The group scrambles to fix the situation and, when they do they move on to the school, where Sublime is being interrogated by Rachel Grey and Psylocke.  I’ve always loved Psylocke, and this scene is one of the reasons why.  She’s just such a badass you don’t even need to see her in action.  Sublime tells them of his sister Arkea, and warns them that she has come to Earth, seeking to infect and dominate the planet.  In another room, Jubilee is just getting settled in when her mysterious infant takes her cell and has his way with it.  This causes some things to go haywire and, when Sublime is told of the baby he reacts very strongly.  Before he can fully warn the X team, however, the true nature of what has been transpiring is revealed in a spooky and awesome final page.  Off to issue #2!

One of the things here that really stood out for me is Brain Wood’s writing.  I’ve been a huge fan of the Star Wars title he has been doing with Dark Horse, but I found all of his non-dialogue work in those to be more like script notes than an actual script.  Most of them are cold, robotic, and leave a lot to be desired in the storytelling department.  His work here, however, has much more of a ‘human’ touch to it, though it can still be a bit stiff in some parts.  I think it helps when he has characters to use in these situations, telling the story through their eyes and in their voice, as opposed to the ‘narration’ text in Star Wars.  It’s a huge benefit to his writing, and overall this issue reads very smoothly.  I’m excited by the way he took what could have been a set-up situation for a fill-in issue of some X book and made it such a strong and imaginative launch for the title.  While the set-up obviously put the story in motion, as it should, this particular adventure could have been a straight bomb if it were to be told by a less talented writer.  Woods takes the basics of such a scene, blows expectations apart and runs with it, which makes me very curious to see where he takes this story next.

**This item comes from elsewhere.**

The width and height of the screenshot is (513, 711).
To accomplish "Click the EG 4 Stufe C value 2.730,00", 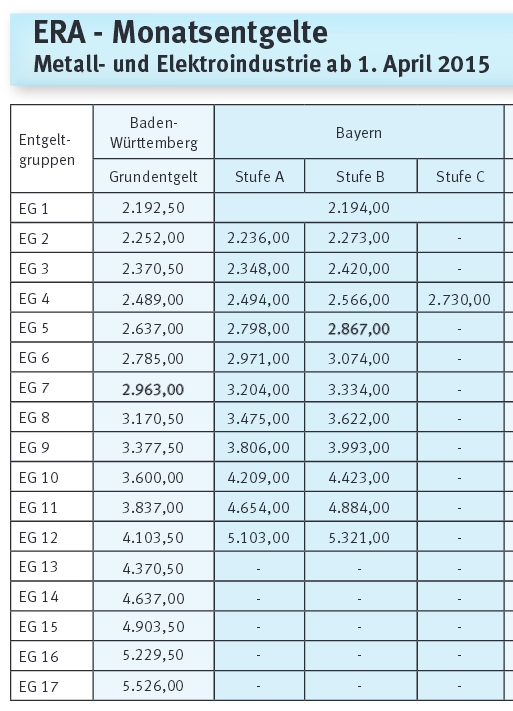I will 459,299.
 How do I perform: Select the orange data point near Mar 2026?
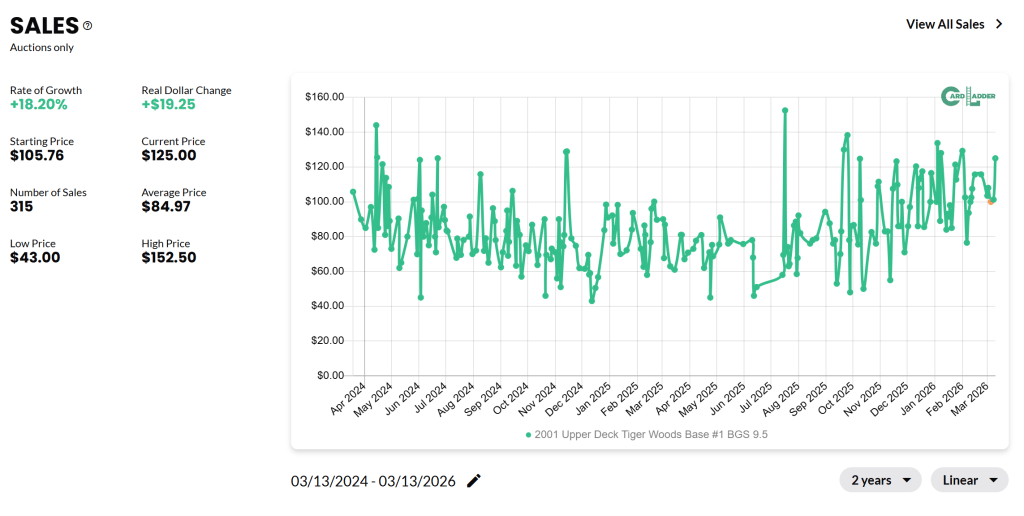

Olivier Coipel and Mark Morales work here is beyond excellent and if that cover piques your interest I can assure you it’s just as awesome and energetic inside, as well.  The scenes are well set with strong backgrounds, believable surroundings, and perfect little details.  The action scenes are spot-on and flow with ease, even featuring some very creative poses, which is a rare thing in these books.  The look of the issue is a complete whole, with nothing seeming out of place or forced, and no lines wasted.  The artwork is a perfect fit to the mood, and handles the kinetic energy this title exudes with a zeal that sparks right off from the page.  It’s incredibly solid work, and is at times downright beautiful.  Definitely panels you want to look over again and again, picking up on the extra nuances and expressions.

So, the star of this title, or at least this issue?  Jubilee takes it, and in a landslide.  It’s not because she gets the most ‘screen time’ here, or that she is more or less the main focus, but because of the major growth given to her character in just a handful of pages.  I was curious to see how this title would round out and now that I’ve read it I am completely satisfied.  Naysayers be damned – Jubilee is my hero now!  No joke.  Get in on this title now, as it’s obvious this is going to be a blast!